• [PASSAGE]
# # # #

Algebra 2 Unit 1 Review Answer Key

Algebra 2 Unit 1 sets the foundation for more advanced mathematical concepts, and mastering its key topics is crucial for success in the course. A comprehensive review, accompanied by an answer key, allows students to identify their strengths and weaknesses, reinforcing their understanding of the material. This article will delve into the primary concepts covered in Algebra 2 Unit 1, providing examples, explanations, and, most importantly, solutions that will solidify your grasp of these fundamental algebraic principles.

Linear Equations and Inequalities

At the heart of Algebra 2 Unit 1 lies the understanding and manipulation of linear equations and inequalities. These serve as building blocks for more complex mathematical models and are applicable in various real-world scenarios.

Solving Linear Equations:

The core objective is to isolate the variable on one side of the equation. This involves applying inverse operations to both sides to maintain equality.

# # # #

Records drawn from a dataset
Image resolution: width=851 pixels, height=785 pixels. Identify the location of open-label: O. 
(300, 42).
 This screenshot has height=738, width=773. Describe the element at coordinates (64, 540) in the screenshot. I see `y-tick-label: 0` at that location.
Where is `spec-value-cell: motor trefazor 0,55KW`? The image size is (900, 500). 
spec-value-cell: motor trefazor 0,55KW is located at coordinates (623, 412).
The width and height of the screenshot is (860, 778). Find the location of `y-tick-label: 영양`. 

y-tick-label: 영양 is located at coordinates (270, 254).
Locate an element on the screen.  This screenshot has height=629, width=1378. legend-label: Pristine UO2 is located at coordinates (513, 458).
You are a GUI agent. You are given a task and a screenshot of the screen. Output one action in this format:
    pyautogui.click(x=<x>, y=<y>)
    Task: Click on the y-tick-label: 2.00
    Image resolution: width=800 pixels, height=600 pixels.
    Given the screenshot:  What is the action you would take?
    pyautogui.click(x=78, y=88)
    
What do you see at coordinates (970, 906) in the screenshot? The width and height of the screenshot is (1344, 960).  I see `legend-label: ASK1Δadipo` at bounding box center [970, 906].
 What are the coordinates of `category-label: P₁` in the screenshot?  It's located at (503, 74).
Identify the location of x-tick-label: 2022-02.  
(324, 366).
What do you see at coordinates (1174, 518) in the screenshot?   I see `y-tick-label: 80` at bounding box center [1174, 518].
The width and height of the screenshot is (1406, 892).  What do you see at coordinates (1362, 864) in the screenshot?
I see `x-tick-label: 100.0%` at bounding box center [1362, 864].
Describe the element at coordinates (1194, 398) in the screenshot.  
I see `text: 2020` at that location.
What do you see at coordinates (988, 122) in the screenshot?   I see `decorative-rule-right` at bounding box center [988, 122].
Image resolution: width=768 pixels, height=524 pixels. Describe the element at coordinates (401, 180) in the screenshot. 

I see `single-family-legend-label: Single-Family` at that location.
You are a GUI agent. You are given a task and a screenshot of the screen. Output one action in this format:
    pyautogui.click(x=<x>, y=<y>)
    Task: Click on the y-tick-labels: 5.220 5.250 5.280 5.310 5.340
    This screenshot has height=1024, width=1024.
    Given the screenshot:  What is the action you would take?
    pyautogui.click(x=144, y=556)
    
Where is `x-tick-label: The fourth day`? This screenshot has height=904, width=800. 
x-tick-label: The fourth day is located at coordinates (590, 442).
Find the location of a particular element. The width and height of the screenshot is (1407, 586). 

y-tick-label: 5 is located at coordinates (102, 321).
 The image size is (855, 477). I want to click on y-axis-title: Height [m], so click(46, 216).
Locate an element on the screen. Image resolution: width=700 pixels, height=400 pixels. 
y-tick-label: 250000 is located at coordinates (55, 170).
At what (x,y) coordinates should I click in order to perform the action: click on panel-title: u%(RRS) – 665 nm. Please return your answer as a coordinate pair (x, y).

# # # #

• [TO DO]
1) Duplicate the portion of the Algebra 2 Unit 1 review starting with "At the heart" and going on through "various real-world scenarios.".
2) According to the Algebra 2 Unit 1 review, what is the core objective when solving linear equations?

• [SOLUTION SET]
1)
At the heart of Algebra 2 Unit 1 lies the understanding and manipulation of linear equations and inequalities. These serve as building blocks for more complex mathematical models and are applicable in various real-world scenarios.

2) To isolate the variable on one side of the equation.